El Gobierno tomó la decisión de embestir con dureza contra los periodistas y los medios masivos de comunicación. La estrategia, diseñada por la Casa Rosada, plantea asociarlos a la “mentira” y a la “difamación”. Esta semana el Gordo Dan pidió prisión para Gabriel Levinas. Al Presidente y los trolls se sumó Caputo.
El gobierno libertario de Javier Milei y la Casa Rosada buscan correr el foco. No son solo ataques intimidatorios, es también parte de una estrategia y de una narrativa. La virulencia que se verificó durante esta última semana del presidente argentino para con el periodismo busca la creación de “una nueva casta” con la que discutir.

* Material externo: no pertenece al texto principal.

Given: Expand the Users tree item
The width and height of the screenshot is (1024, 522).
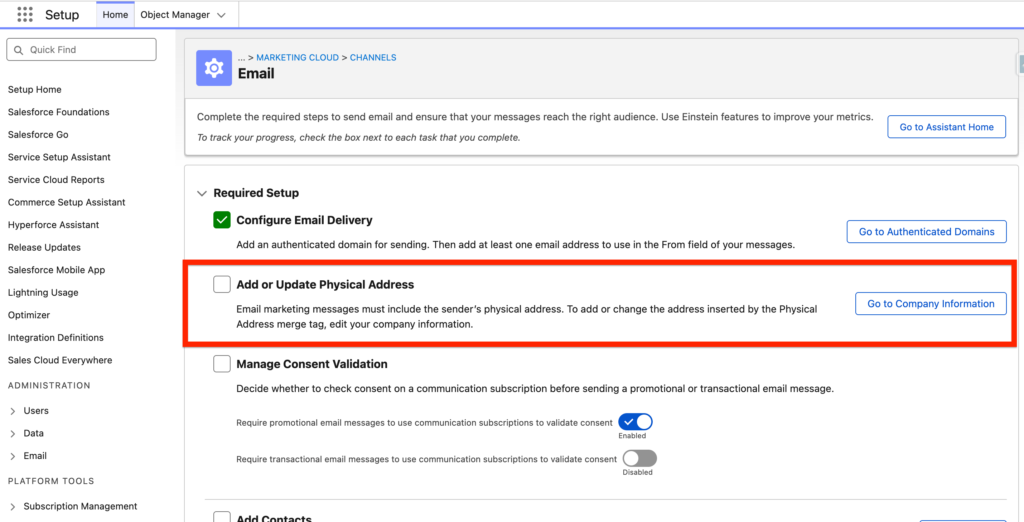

Durante el Día del Trabajador, Milei redobló sus ataques contra los medios al expresar que los argentinos "no odiamos lo suficiente a los periodistas", frase que ya había usado en posteos previos. El episodio revela la doble vara con la que el oficialismo trata a la prensa: mientras estigmatiza a los medios críticos, premia con entrevistas o benevolencia a aquellos comunicadores considerados afines.
En este contexto, la afirmación de Luis Caputo no aparece como un análisis técnico, sino como parte de una estrategia discursiva más amplia, que busca desacreditar a la prensa como institución.